Kern fragt viel, manche fühlen sich abgeprüft.
Unter dem Neo-Regierungschef wird viel gefragt und debattiert – nicht zur Freude aller Minister.

Regierungssitzung nach der Brexit-Abstimmung in Großbritannien.

SPÖ-Kanzler Christian Kern bittet ÖVP-Außenminister Sebastian Kurz um einen Bericht zur Causa. Dieser referiert. Dann passiert Ungewöhnliches. Kern fragt nach, möchte dieses und jenes zusätzlich wissen. Kurz ist etwas perplex, alles kann er nicht ad hoc beantworten, schildern Kollegen von ihm. In Kurz' Büro will man das nicht bestätigen: Nicht Kern, sondern SPÖ-Gesundheitsministerin Sabine Oberhauser habe wissen wollen, wie lange der Brexit dauern würde. Und Kurz habe ihr beschieden, dass das niemand sagen könne.

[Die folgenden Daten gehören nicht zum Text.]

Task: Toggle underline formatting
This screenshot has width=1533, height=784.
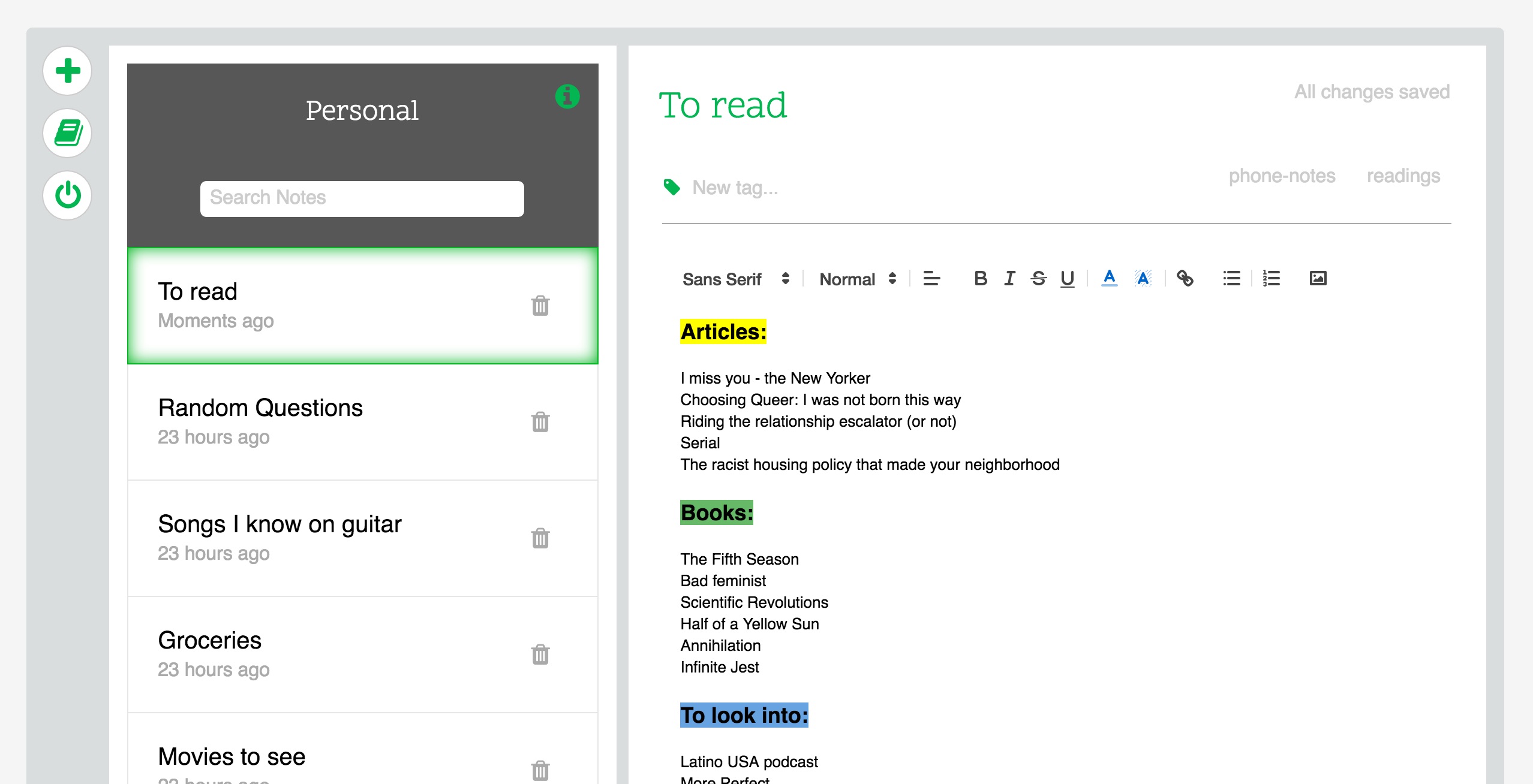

Viel gefragt werden auch andere Minister unter dem neuen Kanzler-Regiment. Etwa jene für Inneres und Verteidigung, Wolfgang Sobotka und Hans Peter Doskozil.

Ein Ressortchef formuliert es pädagogisch: „Herr Professor Kern hat heute Sobotka geprüft.“ Andere empfinden es nicht so: Sie orten „ehrliches Interesse“.

Neuer Kanzler, neue Sitten – auch bei der wöchentlichen Zusammenkunft der rot-schwarz Regierenden im Kanzleramt. Unter Kerns Vorgänger Werner Faymann war das stets eine kurze Angelegenheit. Mitunter nicht einmal eine halbe Stunde tagten er und seine Regierungskollegen. Die Tagesordnungspunkte wurden abgehakt.

An – gar tief greifende – Debatten erinnert sich keiner aus diesem politischen Kreis. Ein ÖVP-Mann ätzt: „Faymann hatte ja auch keine echte Agenda.“ Kern dürfte sie haben. „Bei ihm merkt man ein Bemühen, inhaltlich etwas weiterzubringen“, berichtet ein anderer Schwarzer aus dieser Dienstagsrunde. „Im informellen Teil des Ministerrats wird jetzt wirklich diskutiert, Kern fragt nach. Ich finde das gut“, ergänzt ein weiterer.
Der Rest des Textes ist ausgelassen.